The Brotherhood, trying to regroup after the assault on its encampments and the arrest of many of its leaders, called for a mass rally Friday in a challenge to the government’s declaration of a month-long state of emergency and a dusk-to-dawn curfew.

Ha’aretz reports that the protesters have already taken to the streets by the thousands:

Thousands of Muslim Brotherhood supporters have taken to the streets in several Cairo neighborhoods and elsewhere in Egypt in defiance of the military-imposed state of emergency.

The protesters poured out of the mosques after Friday prayers, responding to the group’s call for a “Day of Rage” following the deaths of 638 people Wednesday when riot police backed by armored vehicles, snipers and bulldozers smashed the two sit-ins in Cairo where ousted President Mohammed Morsi’s supporters had been camped out for six weeks to demand his reinstatement.

Bloomberg wonders whether this is Egypt’s Tiananmen Square moment:

That means, in terms of deaths, we are now in the realm of China’s 1989 Tiananmen Square crackdown. The government’s official death toll there was 241, although few outside China believe that was accurate. U.S. intelligence at the time put it between 180 and 500; Amnesty International at up to 1,000; and others still higher. The Muslim Brotherhood is now estimating 2,000 died in Cairo. …

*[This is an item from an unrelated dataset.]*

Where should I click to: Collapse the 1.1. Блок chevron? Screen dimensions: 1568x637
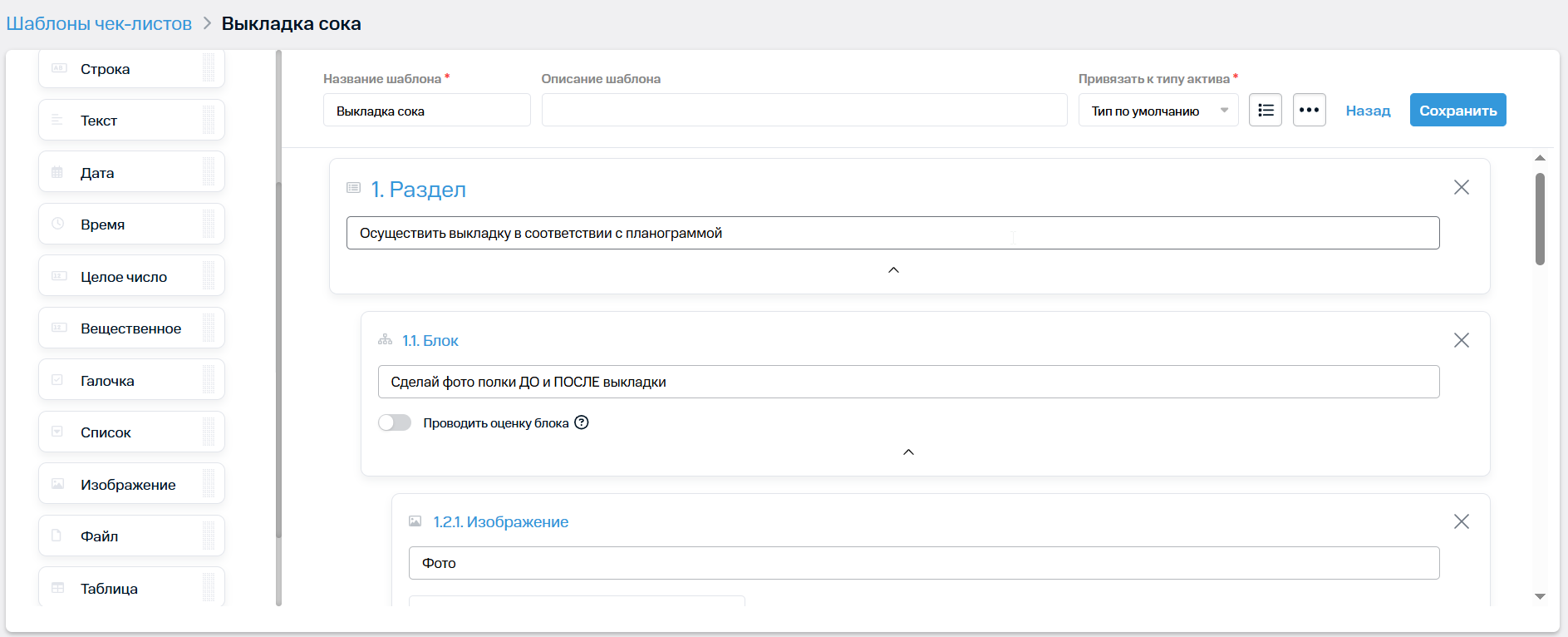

Admittedly, the Muslim Brotherhood protests aren’t the same as those by the students in Tiananmen Square. The Chinese protests were largely spontaneous, the protesters didn’t belong to any one organization, and they didn’t represent a (despotic albeit elected) previous government. Nevertheless, at least 700 people have died since the Egypt military assumed power in a coup July 3, most of them unarmed civilians. And it is just mendacious to suggest, as the Egyptian government does, that responsibility for the killing lies with the Brotherhood — no matter what the organization’s faults, and despite its members fighting back.

You have to ask: How would the world be reacting if the victims in Cairo were secularists or anti-communists?

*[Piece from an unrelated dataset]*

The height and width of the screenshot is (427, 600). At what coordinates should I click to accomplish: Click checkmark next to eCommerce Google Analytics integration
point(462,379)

Well, they’re not, and as Bloomberg notes, the indications from the first year of Muslim Brotherhood control wasn’t that the country was headed for a pluralistic, tolerant self-government.  In the wake of the massacre, the Brotherhood and its Islamist allies are torching Christian churches all over Egypt, part of a campaign against the Copts that had been simmering ever since Mohamed Morsi took power.  That doesn’t mean that the Egyptian military should be slaughtering them in the streets, or that they’re much better in practice than Morsi’s coalition was.  The lines are nowhere near as clear as they were in Tiananmen Square.

Of course, we also didn’t fund the Chinese military back in 1989, either.  Like it or not, this week has American fingerprints on it, and even with the murkier battle lines, that’s an embarrassment for the US.